* _EXTRACTED DATA_:
----------

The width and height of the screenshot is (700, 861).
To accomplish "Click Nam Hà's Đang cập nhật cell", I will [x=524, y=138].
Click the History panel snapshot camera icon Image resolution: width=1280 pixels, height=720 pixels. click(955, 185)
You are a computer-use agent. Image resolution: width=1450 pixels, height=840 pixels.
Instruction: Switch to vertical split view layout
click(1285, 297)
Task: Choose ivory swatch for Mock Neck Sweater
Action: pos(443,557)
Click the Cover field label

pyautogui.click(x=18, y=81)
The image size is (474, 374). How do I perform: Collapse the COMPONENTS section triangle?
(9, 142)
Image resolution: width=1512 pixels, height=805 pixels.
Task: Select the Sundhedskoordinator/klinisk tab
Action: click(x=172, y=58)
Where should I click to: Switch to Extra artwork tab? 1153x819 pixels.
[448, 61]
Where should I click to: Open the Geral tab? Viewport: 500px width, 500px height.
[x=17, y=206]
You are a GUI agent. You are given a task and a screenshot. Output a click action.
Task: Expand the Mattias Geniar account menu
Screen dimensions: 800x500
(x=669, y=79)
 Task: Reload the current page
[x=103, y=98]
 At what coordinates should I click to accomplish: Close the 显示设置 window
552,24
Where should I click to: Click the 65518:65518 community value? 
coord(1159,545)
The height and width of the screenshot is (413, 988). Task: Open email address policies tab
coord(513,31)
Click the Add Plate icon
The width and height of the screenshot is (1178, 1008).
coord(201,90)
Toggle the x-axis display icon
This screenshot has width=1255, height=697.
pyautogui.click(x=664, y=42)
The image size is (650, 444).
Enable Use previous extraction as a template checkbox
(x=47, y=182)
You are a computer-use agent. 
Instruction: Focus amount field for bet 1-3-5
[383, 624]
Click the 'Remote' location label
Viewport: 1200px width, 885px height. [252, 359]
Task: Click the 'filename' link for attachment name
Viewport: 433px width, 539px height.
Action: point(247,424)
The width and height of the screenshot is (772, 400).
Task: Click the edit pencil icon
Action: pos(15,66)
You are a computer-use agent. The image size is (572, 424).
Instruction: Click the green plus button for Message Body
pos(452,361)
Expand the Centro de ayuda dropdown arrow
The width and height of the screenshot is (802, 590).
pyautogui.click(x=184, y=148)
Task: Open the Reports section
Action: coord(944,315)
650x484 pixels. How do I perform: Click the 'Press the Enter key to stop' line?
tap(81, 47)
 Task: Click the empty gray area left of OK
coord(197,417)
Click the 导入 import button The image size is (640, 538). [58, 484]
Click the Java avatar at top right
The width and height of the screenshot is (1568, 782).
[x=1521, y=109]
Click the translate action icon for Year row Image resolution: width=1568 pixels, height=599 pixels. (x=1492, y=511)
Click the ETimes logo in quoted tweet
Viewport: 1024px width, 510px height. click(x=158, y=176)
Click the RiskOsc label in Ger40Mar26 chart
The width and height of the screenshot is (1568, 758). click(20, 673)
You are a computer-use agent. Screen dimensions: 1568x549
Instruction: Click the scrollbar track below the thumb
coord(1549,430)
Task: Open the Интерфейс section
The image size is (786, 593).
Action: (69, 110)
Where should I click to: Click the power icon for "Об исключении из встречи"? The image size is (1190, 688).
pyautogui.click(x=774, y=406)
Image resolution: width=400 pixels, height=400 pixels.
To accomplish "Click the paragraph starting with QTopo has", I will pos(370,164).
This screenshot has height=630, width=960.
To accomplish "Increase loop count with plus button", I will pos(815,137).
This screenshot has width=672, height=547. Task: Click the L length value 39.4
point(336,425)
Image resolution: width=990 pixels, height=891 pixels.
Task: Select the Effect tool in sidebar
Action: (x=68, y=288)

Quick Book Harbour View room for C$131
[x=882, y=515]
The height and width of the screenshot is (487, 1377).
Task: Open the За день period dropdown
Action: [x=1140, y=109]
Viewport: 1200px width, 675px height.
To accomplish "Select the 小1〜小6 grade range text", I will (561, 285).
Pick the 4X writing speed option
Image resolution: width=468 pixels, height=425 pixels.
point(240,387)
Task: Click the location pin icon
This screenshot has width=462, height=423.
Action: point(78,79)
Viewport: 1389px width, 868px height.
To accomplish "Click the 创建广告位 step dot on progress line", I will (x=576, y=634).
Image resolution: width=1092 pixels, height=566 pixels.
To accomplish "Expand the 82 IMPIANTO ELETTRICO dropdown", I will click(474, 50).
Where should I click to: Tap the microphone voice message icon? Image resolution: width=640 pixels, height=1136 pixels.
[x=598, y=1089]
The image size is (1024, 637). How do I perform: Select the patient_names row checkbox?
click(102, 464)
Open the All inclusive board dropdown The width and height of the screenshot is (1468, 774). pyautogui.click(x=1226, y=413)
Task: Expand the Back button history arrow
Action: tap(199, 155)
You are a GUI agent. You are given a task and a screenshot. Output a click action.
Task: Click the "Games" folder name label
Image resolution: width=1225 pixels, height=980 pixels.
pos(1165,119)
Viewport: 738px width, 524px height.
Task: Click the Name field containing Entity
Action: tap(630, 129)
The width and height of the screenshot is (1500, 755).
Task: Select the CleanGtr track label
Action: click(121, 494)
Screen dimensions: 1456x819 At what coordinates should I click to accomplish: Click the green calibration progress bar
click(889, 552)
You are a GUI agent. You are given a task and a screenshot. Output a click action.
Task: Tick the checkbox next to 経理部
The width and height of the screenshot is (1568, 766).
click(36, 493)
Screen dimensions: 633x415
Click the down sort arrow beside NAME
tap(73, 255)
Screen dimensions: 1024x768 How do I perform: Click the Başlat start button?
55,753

----------

* _WRITTEN REQUEST_:
Gather every line of the records above that contains the word "button", and copy each one as it appears.

* _EXPECTED OUTPUT_:
Instruction: Click the green plus button for Message Body
Click the 导入 import button The image size is (640, 538). [58, 484]
To accomplish "Increase loop count with plus button", I will pos(815,137).
Task: Expand the Back button history arrow
Screen dimensions: 1024x768 How do I perform: Click the Başlat start button?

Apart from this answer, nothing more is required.